A couple posts back, I mentioned my friend Courtney’s 30×30 project. I was deliberately brief in my description of the project, preferring to keep things short, sweet and neat, but then I read this insightful article and allowed myself to wonder if I’ve been keeping too far of a distance between me and these posts.
Just to clarify, I still have no desire to turn this into anything more than a studio/design/inspiration blog: I don’t want to post thousands of self portraits, or ramble on incessantly about the minutiae of my day, or describe in great detail the all emotions I cycle through. But I understand that context – and its ability to found a personal connection between a writer and their readership – is important in a blog. The trick is to find a balance between context and over-sharing.
For the most part, I’ve tried to err on the side of caution. I avoid posting anything too personal because I honestly worry that prattling on about my life is going to bore people to death. I mean, who am to think my life is worth reading about, right?

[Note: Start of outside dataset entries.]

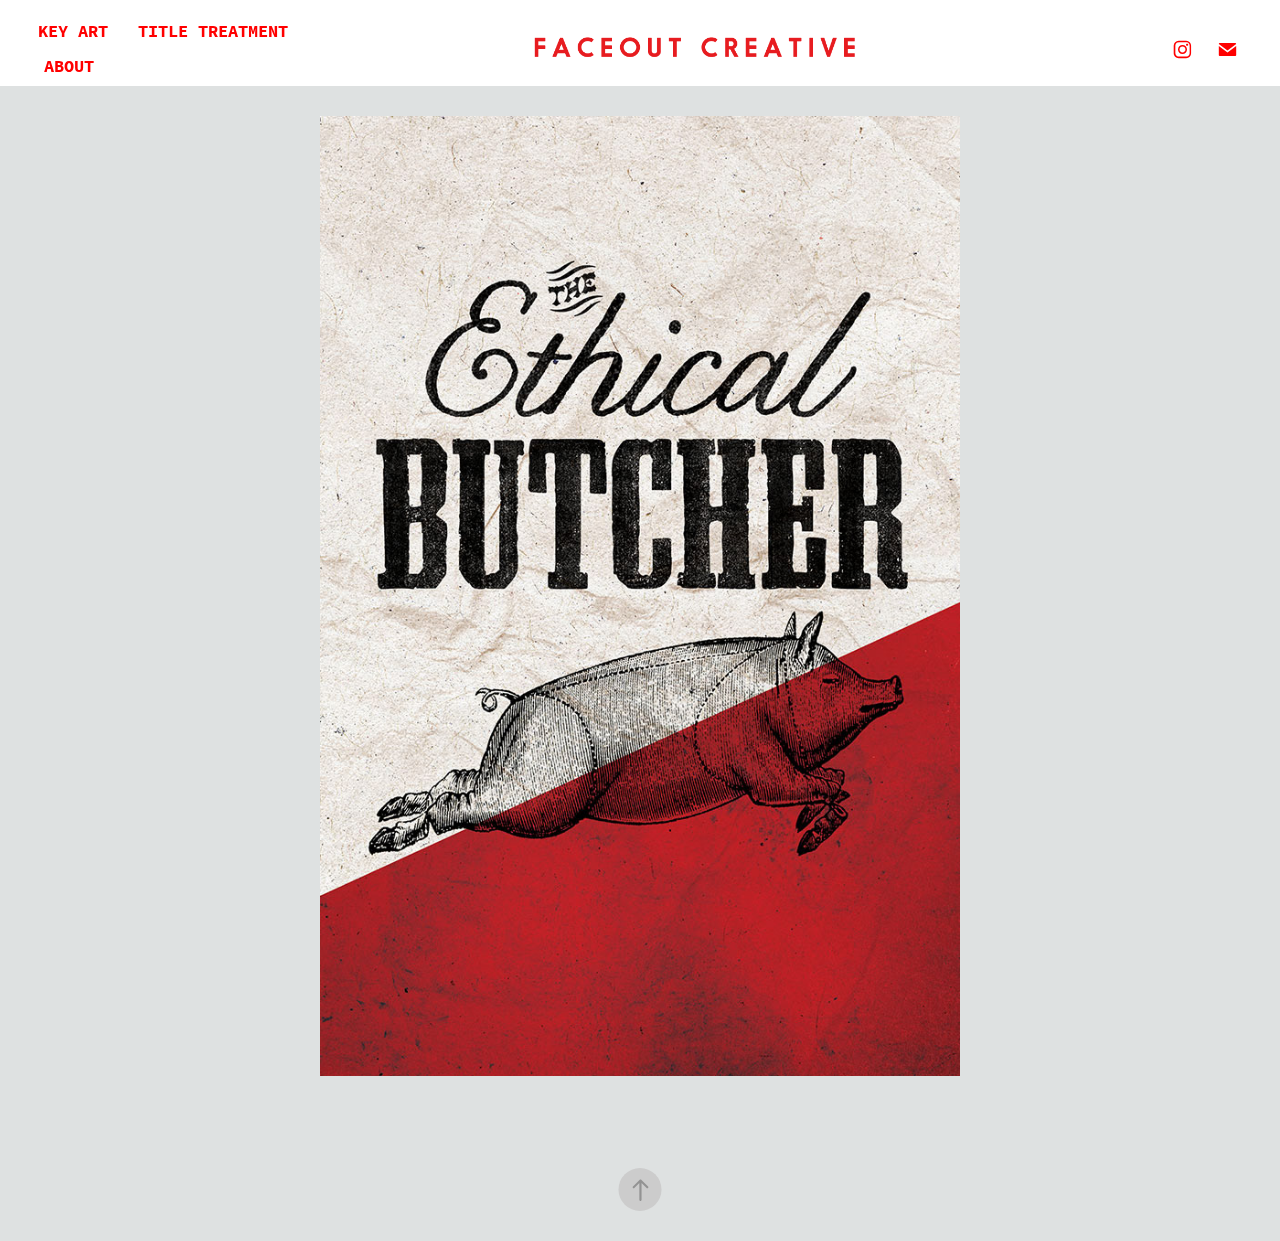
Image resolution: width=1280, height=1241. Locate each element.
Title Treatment (213, 31)
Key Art (73, 31)
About (69, 66)
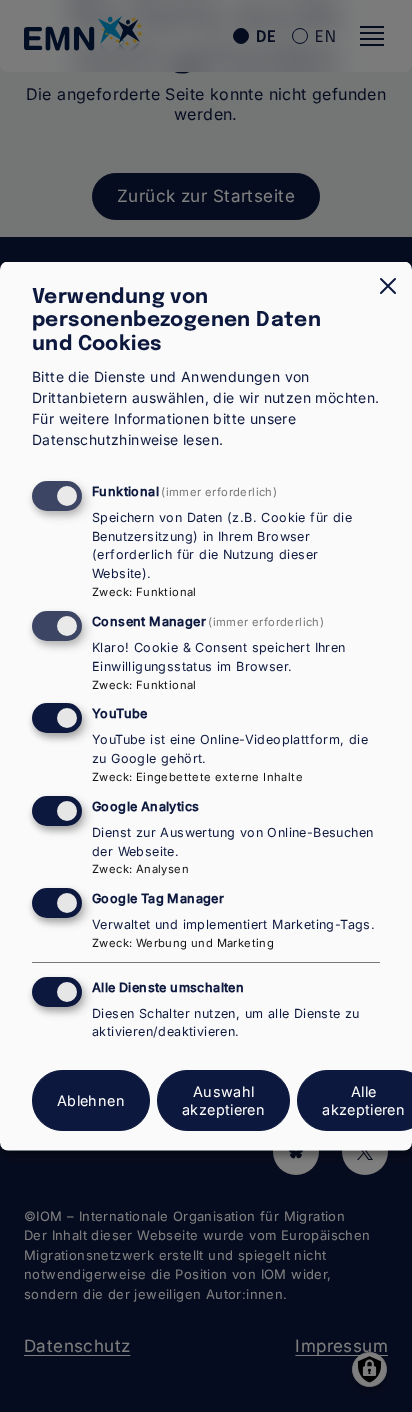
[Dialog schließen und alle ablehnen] (388, 286)
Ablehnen (91, 1100)
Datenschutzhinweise (105, 438)
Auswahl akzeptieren (223, 1100)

This isn’t necessarily a self-esteem issue. The high value placed on humility here in Asia is certainly something that has shaped my perspective, though perhaps not necessarily always for the best. While my first instinct is always to avoid personal commentary on each project so as to not sound self-important, I need to accept that my vision and voice matter to my business and blog. Moreover, I need to accept that this way of thinking isn’t about being arrogant, it’s simply about owning my life and the person I am.
That’s where the 30×30 project comes in. For the next 30 days, I will be challenging the fundamentals of my Asian upbringing to make an unabashedly self-affirmative statement each day. The theme of this challenge was actually my suggestion, one that initially felt somewhat reckless but now feels almost serendipitous. Though I’m still not prepared to turn this blog into an online personal diary, I have decided I’m going to try to work in a little more context, and a little more of myself.
Please consider this a long-winded invitation to join me in some healthy self-love as the 30×30 challenge gets going. We all know at least one person who just doesn’t realize how amazing they are, and even if you aren’t ready to admit that that person is you, I hope you’ll share this with someone who could use a reminder to appreciate themselves a bit more. You can read my daily Facebook updates on the project’s main page.
Photo from Hippy Hippy Chic – not of me, of course. I’m not sure if I’m ready to cross that line yet, but I’m shuffling ever closer.